I treated a bit of heavy sands concentrates with nitric acid today, just to see what would happen. The reaction started very slowly. At first the solution went yellow and then pretty much ran away after 10 minutes or so. It fumed hard for 15-20min and then slowed enough that I felt comfortable taking a look at it. 

The solution had gone a cloudy off white. Then it formed a snotty looking layer on the top. As the reaction slowed down something interesting occurred. Gas bubbles or liquid with the gas? would rise to the surface and burst. As they burst a solid white bead would form and then sink. As it sank it would re-dissolve in solution. It was rather fascinating to watch. rising and solidifying and then sinking and dissolving. 
Can anyone tell me what I was observing there? 
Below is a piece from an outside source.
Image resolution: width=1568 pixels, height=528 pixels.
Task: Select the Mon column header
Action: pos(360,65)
After a time the reaction pretty much came to a halt. I could see silver metalic solids on the bottom mixed with white and pink material. I would stir it occasionally and more gas would evolve.
When this stopped I added a bit more nitric. 

More brown gas evolved for a while and then the solution begin to turn green. I assume this is iron dissolving?
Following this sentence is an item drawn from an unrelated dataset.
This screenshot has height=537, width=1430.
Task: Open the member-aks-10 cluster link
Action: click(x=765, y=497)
I then got a light green /yellow solution which turned to a darker green over the next several hours. 

I am just wondering if anyone can explain to me what I was seeing in accordance with my account Ive written here?

I now have a cloudy moss green solution which I am unsure what to do with. I expect I will decant and or filter it in the morning to try and get some idea what the stuff was made out of.


----------



## Ragnor (May 21, 2017)

I just remembered that I actually did video part of the reaction. Once I looked at the video I was able to see much clearer what was happening. Rather than metals solidifying on the surface and sinking. They were actually carried to the surface by gas bubbles and then being dropped. 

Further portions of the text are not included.